As with the characters in Toltz’s debut, Quicksand’s Aldo experiences one well-intentioned disaster after the other. With Sisyphean persistence, and sometimes outright stupidity, Aldo struggles through catastrophic business ventures, roughing ups by angry debtors, volatile relationships and run-ins with the police – all of which are documented by Liam Wilder, a failed writer who seeks success by trying to pen a biography about his best friend. As Liam puts it in the title of his first draft, pitiable Aldo is the ‘King of Unforced Errors’.  Aldo’s predilection for misfortune is partnered with a fear of falling into either the ‘horror of the prison, or into the horror of the hospital’ – both environments that, ironically, he becomes well-acquainted with.

At a recent Brisbane Writers Festival event Toltz said that he finds reading Dostoyevsky or books like Henry Miller’s Tropic of Cancer pleasurable because ‘the writer is on the page’ – the literary equivalent of a film’s auteur. Although his is only a two-book oeuvre (two large books, however: A Fraction of the Whole was over 700 pages and Quicksand a comparatively brief 448) so far, the mark of Toltz’s authorship is already distinctly formed. Frenetic prose with a surfeit of ideas? Witticisms that are both riotous and bleak? Positively Toltzian.

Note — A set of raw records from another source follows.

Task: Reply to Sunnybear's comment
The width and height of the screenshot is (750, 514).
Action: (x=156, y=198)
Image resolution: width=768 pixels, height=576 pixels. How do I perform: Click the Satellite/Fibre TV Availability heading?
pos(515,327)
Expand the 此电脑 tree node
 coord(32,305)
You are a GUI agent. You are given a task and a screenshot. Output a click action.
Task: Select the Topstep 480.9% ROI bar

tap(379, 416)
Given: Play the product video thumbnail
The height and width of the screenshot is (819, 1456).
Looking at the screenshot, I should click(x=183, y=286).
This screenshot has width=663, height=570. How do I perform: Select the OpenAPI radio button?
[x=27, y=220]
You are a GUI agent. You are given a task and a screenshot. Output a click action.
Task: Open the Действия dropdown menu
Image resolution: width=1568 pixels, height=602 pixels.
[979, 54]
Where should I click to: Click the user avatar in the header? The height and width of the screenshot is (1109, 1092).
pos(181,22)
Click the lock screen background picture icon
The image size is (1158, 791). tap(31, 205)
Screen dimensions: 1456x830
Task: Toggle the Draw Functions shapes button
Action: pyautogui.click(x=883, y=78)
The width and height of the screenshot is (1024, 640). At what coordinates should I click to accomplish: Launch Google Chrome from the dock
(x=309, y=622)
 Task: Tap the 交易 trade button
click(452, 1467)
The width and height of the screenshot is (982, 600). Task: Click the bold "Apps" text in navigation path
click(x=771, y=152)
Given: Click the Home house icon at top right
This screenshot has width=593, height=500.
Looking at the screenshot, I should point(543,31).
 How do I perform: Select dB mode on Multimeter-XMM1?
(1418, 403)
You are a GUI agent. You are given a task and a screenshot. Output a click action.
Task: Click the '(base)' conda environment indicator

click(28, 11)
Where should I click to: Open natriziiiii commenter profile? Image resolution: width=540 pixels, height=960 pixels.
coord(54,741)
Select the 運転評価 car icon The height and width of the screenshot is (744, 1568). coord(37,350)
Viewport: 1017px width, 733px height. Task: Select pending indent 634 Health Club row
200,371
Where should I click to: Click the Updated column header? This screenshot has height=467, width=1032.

Aldo is the source of much of the book’s humour. He is amusingly garrulous, often talking in non-sequiturs. Comic gems are scattered thick and fast. Take, for example:

Humanity’s common goal is to die with dignity, and dignified in that context is defined as dying in our own beds, but what if you have a waterbed or Spider-Man bedsheets? What’s dignified about that?

To have the pleasure of actually meeting someone whose speech ranges as widely and deeply as Aldo seems improbable, if enthralling.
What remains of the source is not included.